Sur une affiche, ils sont trois, regard sombre de demi-sels disposés au méfait. Sur l'autre, il est seul, pas net non plus, puisque la blancheur de sa chemise ne fait que mieux ressortir le sang qui macule son avant-bras. Voilà deux films sombres, âpres et tendus, aussi urbains dans un sens qu'ils ne le sont pas dans l'autre. Sortis à un mois d'intervalle, ils n'ont pas la même envergure, mais on leur prête également une filiation plus ou moins fondée avec le Mean Streets de Scorsese. Les Mauvais Joueurs, de Frédéric Balekdjian, et De battre mon coeur s'est arrêté, de Jacques Audiard, possèdent en tout cas un lien de parenté irréfutable: Linh Dan Pham, trait d'union féminin, gracile et obstiné, qui parvient à s'incruster dans les deux univers masculins.

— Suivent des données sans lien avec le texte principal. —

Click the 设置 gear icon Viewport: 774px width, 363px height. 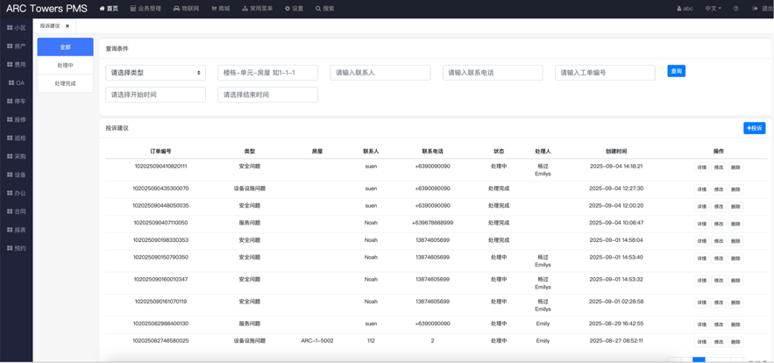tap(288, 9)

Orient-Occident. Côté Balekdjian, elle incarne la compagne intégrée de Pascal Elbé, tiraillée entre son boulot dans un fast-food asiatique, les conneries de son jeune frère et une vie sentimentale où affleure la désillusion. Primo-arrivante chez Audiard, c'est elle la professeure de piano chinoise qui perfectionne Romain Duris sans parler un mot de français, tout comme elle explose et l'engueule en VO (scène impeccable) quand celui-ci regimbe.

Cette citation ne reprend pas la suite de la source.